Comment by Cara Bertoia on September 21, 2011 at 2:11am
Here is the link to tge Kindle version of my book at Daily Cheap Reads, it was featured on Sep. 20th. 
 
A fun read Cruise Quarters - A Novel About Casinos and Cruise Ships featured today at Daily Cheap Reads http://dailycheapreads.com/2011/09/20/cruise-quarters-a-novel-about... 
This is also a great site to find out about new books of all types.
Thanks Cara Bertoia
 
Thanks Cara Bertoia
 
Comment by Cara Bertoia on August 26, 2011 at 6:45pm
Dear Travel Book members,
I am starting a new blog, The Best Travel Novels.
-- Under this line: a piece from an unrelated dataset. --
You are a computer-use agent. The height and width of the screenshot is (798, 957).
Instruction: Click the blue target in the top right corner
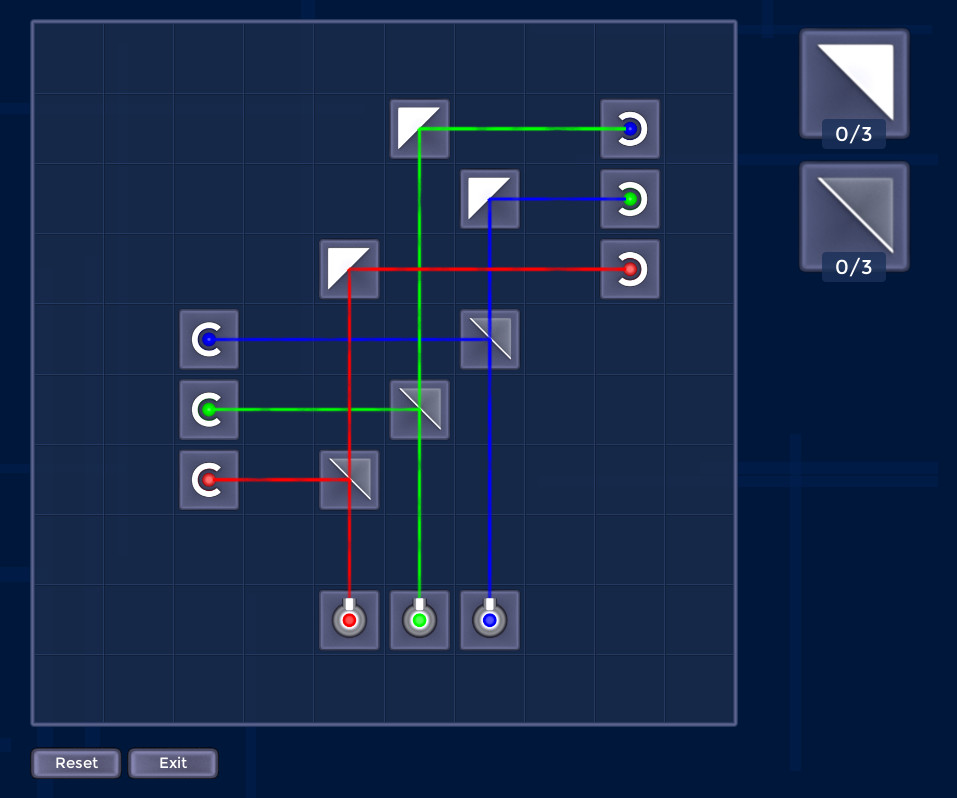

If you have a novel set in a far away land and would like to be featured please let me know.
http://thebesttravelnovels.blogspot.com/  This is the link to the blog.
Georgina Young-Ellis a fellow Tripatini member is my first interview, please check out her post about writing The Time Baroness.
Thanks
Cara B
Comment by Ed Wetschler on June 6, 2011 at 7:55am
Terry, I'm in Maine, arguably the antithesis of the Grand Canyon, but I'm amazed by your story. I'm also flummoxed by the challenge of finding a really good book about the Grand Canyon. You probably already saw the following link. Moreover, I'm not sure it'll fill the need. But just in case...http://www.grandcanyonassociation.org/grand_canyon_bookstore_featur...
Comment by Terence Baker on June 5, 2011 at 4:56pm

My friend Alex and I just did a pretty mad thing. On May 21 (the day the world was supposed to have ended, remember?), we completed in 15 hours a run from the North Rim of the Grand Canyon to the South Rim...and back. It involved 42.2 miles and a net elevation of 10,360 feet. One of the most wonderful things I've done, but in parts the most hellish, too. The five miles from Roaring Springs back to the North Rim was a gruelling hike that I thought would never end, but with hindsight (as I believe is the case with most travel), the endeavour becomes even more wonderful.

Which leads me to my question. I have just finished reading Travelers' Tales: Grand Canyon--Tales From Below the Rim, but it is inconsistent, mainly as there are many contributors and a little too much flowery language..."I left the canyon, but the canyon never leaves you...", that kind of awfulness.

So, does anyone have a recommendation of a book on the Grand Canyon that really passes the test of time and good literature?

Comment by Sam Scribe on May 5, 2011 at 10:07pm
Quite a recommendation, Terence. I'll have to get ahold of this.
Comment by Terence Baker on May 5, 2011 at 9:54pm

Currently reading Norman Lewis' collection of travel essays, A View of the World. Lewis, who passed away at the age of 95 in 2003, is one of the finest, if not the finest, travel writers ever to come out of the United Kingdom, and there is some competition there. Try and pick up a copy of this for writing on banditti in Sardinia; Cuba in the age of Hemingway, Fleming and Castro; Naples; Ibiza; taking Cossacks back to Central Asia to a very grim future during World War II...and after all his adventures he went back to a small farmhouse in rural Essex.